The 1960's produced alot of interesting  films like this.  For science fiction , it was a pretty good decade.


----------



## BAYLOR (Apr 5, 2019)

I love the opening musicall score for this film. It really is otherworldly.


----------



## picklematrix (Apr 6, 2019)

I don't think I've seen this film, but it sounds like it may be up my street. Retro films don't necessarily have to be perfectly executed, they just need a kind of vintage charm.
Bowler Hat wearing antagonists are always good.


----------



## BAYLOR (Apr 13, 2019)

Maybe they'll reboot it .


----------



## BAYLOR (Jun 3, 2019)

We need more quality films like this.


----------



## Dave (Jun 3, 2019)

BAYLOR said:


> *We need more quality films like this*.

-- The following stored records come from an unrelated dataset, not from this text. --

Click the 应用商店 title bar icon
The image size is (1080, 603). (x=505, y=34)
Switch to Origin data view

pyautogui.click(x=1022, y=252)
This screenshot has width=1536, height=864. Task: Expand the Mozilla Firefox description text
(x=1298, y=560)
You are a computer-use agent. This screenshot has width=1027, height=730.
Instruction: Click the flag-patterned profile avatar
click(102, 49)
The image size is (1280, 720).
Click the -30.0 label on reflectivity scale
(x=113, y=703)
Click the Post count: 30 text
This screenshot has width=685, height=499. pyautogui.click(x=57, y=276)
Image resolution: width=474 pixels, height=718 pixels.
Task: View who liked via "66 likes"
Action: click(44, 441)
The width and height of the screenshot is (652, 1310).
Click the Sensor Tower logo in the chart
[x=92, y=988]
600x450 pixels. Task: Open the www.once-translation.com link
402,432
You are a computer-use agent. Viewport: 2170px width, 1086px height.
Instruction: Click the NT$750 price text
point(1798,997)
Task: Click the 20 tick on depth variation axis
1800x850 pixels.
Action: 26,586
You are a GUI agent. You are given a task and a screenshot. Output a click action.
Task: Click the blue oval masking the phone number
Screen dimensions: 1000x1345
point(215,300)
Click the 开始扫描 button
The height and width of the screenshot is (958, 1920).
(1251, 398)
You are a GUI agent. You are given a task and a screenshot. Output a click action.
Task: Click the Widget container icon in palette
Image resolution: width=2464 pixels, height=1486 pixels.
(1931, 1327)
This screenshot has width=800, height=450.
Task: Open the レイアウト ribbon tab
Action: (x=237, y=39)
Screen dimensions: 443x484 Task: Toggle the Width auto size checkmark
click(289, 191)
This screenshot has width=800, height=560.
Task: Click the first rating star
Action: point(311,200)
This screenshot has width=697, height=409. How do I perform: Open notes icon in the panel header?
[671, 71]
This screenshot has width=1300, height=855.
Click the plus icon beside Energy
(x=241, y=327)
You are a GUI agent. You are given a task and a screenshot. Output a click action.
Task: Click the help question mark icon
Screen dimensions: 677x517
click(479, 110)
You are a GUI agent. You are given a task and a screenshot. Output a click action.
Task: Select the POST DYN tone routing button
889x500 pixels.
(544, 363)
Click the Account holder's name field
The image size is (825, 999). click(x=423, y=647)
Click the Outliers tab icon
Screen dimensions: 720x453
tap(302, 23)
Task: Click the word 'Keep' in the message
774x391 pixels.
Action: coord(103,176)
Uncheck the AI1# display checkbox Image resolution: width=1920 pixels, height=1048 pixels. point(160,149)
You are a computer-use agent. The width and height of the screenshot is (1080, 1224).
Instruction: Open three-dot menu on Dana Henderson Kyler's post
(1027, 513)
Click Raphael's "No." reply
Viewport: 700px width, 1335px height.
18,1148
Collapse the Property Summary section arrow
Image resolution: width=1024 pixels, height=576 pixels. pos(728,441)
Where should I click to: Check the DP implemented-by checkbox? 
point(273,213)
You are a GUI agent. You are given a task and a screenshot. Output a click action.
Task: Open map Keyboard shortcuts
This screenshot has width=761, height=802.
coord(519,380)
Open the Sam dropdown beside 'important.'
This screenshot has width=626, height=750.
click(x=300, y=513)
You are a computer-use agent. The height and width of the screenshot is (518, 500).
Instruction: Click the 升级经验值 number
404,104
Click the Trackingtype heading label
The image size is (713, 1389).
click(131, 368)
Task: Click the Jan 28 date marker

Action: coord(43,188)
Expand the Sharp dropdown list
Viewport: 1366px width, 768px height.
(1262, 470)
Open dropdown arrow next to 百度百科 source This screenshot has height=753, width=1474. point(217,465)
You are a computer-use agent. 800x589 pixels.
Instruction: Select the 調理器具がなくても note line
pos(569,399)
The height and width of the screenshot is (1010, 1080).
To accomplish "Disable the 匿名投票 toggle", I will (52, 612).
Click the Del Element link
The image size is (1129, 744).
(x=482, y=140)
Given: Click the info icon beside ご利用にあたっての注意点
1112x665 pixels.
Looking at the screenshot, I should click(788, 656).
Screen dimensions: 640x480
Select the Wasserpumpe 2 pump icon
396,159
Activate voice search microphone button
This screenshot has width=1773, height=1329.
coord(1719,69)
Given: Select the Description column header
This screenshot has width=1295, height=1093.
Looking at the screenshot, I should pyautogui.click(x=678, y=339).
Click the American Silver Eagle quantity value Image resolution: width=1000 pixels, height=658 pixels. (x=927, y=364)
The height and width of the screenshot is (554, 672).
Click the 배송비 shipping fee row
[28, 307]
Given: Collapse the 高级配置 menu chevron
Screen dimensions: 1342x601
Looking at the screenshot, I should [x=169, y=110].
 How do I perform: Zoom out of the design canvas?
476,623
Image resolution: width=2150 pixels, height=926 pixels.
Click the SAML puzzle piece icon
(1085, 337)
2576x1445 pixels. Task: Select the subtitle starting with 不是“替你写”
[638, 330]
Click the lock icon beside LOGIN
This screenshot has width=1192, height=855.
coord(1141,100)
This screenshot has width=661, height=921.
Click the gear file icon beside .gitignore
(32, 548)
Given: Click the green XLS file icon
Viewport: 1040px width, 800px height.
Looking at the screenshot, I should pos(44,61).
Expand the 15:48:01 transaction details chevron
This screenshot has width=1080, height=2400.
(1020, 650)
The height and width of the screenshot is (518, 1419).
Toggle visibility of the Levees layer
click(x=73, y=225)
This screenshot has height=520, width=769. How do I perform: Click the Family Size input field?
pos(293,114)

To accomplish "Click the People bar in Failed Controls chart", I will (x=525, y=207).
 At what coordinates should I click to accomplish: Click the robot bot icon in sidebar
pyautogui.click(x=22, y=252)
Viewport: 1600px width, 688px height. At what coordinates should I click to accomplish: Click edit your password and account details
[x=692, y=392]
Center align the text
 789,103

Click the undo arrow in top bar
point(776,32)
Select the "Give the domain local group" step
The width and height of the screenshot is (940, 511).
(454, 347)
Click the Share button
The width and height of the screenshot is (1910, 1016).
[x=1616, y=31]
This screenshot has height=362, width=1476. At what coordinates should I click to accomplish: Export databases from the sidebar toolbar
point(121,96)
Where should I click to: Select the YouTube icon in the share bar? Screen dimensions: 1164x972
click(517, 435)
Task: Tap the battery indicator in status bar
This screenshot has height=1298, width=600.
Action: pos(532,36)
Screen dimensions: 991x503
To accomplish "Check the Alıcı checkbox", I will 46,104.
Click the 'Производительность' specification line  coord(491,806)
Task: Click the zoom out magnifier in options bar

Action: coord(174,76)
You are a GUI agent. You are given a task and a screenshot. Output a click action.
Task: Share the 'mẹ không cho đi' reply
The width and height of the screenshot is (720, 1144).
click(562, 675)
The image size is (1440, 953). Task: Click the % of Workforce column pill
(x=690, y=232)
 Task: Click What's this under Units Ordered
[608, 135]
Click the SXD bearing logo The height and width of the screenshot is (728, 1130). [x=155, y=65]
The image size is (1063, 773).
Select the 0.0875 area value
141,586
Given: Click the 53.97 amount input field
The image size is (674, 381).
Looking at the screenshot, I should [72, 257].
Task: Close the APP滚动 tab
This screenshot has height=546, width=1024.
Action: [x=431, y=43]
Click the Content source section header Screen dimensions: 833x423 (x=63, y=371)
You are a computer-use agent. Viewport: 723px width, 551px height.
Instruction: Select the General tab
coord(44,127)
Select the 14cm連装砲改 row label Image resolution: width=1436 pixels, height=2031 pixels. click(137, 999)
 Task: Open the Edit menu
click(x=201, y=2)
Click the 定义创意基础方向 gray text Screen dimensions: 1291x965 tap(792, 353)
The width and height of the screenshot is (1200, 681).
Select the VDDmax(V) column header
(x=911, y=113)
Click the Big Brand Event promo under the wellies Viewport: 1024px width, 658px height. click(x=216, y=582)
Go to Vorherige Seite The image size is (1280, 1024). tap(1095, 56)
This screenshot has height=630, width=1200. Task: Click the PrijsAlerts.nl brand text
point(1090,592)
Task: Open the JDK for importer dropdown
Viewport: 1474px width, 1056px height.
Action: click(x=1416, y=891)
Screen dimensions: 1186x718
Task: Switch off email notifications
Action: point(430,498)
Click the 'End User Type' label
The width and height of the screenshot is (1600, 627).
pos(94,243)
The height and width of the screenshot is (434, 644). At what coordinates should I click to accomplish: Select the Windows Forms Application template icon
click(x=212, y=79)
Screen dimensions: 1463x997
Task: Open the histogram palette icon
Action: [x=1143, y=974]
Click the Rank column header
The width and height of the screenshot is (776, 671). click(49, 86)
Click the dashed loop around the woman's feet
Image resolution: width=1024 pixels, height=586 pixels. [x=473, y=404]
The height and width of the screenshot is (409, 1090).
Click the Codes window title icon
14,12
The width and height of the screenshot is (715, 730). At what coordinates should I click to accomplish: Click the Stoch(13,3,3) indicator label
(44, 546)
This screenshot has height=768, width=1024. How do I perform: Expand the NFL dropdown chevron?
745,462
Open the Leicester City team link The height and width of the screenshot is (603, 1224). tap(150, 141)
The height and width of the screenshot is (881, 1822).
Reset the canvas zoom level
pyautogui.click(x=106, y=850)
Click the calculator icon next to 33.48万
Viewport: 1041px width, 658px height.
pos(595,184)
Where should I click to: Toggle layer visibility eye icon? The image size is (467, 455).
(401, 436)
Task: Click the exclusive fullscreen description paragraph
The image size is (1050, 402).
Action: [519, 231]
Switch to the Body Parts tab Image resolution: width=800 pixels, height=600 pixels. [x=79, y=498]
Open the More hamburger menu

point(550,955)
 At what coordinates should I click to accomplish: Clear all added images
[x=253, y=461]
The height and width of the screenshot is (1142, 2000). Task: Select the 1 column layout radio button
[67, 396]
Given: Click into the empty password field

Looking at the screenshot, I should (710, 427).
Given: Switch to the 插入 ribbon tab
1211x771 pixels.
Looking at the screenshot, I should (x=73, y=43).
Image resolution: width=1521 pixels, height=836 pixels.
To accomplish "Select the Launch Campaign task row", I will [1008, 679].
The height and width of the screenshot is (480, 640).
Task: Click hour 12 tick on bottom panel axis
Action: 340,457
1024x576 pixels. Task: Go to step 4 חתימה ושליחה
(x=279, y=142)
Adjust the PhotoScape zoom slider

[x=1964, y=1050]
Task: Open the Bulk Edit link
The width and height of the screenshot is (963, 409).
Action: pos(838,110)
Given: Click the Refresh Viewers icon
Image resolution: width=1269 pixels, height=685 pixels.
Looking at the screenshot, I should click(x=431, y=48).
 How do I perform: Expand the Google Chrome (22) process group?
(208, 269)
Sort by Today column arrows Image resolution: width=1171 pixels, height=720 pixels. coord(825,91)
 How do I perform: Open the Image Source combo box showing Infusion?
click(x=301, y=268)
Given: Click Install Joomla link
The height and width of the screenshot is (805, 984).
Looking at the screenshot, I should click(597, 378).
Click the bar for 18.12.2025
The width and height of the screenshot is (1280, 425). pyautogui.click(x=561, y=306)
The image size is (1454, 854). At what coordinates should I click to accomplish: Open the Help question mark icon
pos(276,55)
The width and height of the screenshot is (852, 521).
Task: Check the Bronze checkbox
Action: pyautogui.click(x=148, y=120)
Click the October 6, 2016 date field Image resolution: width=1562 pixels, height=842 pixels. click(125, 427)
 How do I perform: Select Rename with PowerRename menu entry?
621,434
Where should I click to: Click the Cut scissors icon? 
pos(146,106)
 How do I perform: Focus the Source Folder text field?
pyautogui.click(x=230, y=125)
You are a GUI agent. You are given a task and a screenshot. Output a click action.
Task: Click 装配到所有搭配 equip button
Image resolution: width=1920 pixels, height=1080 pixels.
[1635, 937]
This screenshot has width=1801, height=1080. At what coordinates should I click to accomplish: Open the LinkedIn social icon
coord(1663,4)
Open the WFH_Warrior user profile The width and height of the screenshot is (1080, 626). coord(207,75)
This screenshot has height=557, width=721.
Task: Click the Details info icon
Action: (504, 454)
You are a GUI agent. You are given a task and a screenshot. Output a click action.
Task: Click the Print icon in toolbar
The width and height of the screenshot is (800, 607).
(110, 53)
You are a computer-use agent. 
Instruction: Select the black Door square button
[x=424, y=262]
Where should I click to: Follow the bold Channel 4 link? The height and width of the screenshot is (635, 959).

You can't be serious about "Quality"? According to TV Guide, it was the first film production by the Second City comedy troupe of Chicago, financed and co-produced by the Bell and Howell film-equipment manufacturing company, in an effort to establish Chicago as a film production centre. It is low budget, and meant to not be taken too seriously.
Now, if instead you said "*We need more quirky films like this*" then I would agree with you, as I have before. We need less production-line, predicable films and sequels, made to a formula for mass-appeal audiences and more independently produced, innovative films with an original style.



BAYLOR said:


> Maybe they'll reboot it .


Original and innovative, this certainly is, so could you really recapture that with a reboot?


----------



## Matteo (Jun 3, 2019)

Ray Pullar said:


> Minor sf works cost less.  Logan's Run succeeded because of naked Jenny Agutter.


Possibly, but that film was not exactly unique in that regard...



Al Jackson said:


> The President's Analyst is an odd one!
> The story there besides being an off the wall story is a kind of present-day-alternate-universe story. Fiction like that was considered science fiction then. I mean Dr. Strangelove was solid SF by 1950s definitions.
> President's Analyst is one of forgotten gems , it is a subtitle satire , alas did poorly at the boxoffice.


Indeed!  The first time I saw that was late at night and I wondered what the hell I stumbled upon.  And love the Flint films - have his telephone ring as my ringtone.


----------



## BAYLOR (Jun 3, 2019)

Dave said:


> You can't be serious about "Quality"? According to TV Guide, it was the first film production by the Second City comedy troupe of Chicago, financed and co-produced by the Bell and Howell film-equipment manufacturing company, in an effort to establish Chicago as a film production centre. It is low budget, and meant to not be taken too seriously.
> Now, if instead you said "*We need more quirky films like this*" then I would agree with you, as I have before. We need less production-line, predicable films and sequels, made to a formula for mass-appeal audiences and more independently produced, innovative films with an original style.
> 
> 
> Original and innovative, this certainly is, so could you really recapture that with a reboot?



I was not being serious on the quality definition . But yes we could use more  quirky films like this the beak up the monotony of the effects driven films we get at the box office.

Could  reboot of this film work?  Moat reboots and remakes do fail .  Id would  to see  Mike Myers make the attempt .


----------



## Al Jackson (Jul 13, 2019)

BAYLOR said:


> Ive read the novel *Logans Run *and Though it quite good, but its  bit dated .  There written several  progressively worse sequels  to this book
> 
> As for the film. Its B movie stuff but entertaining.


One notes that *Logan's Run* was not a Hugo Nominee in 1968 ( that is 1967 novels)
I remember reading it in 1967 and thinking it was 3rd rate SF
The nominees for 1967 were :

_Lord of Light_ by Roger Zelazny [Doubleday, 1967] ----- winner
_The Einstein Intersection_ by Samuel R. Delany [Ace, 1967]
_Chthon_ by Piers Anthony [Ballantine, 1967]
_The Butterfly Kid_ by Chester Anderson [Pyramid, 1967]
_Thorns_ by Robert Silverberg [Ballantine, 1967]


----------



## BAYLOR (Aug 2, 2019)

It would make interesting Andrew Lloyd Weber Broadway musical.


----------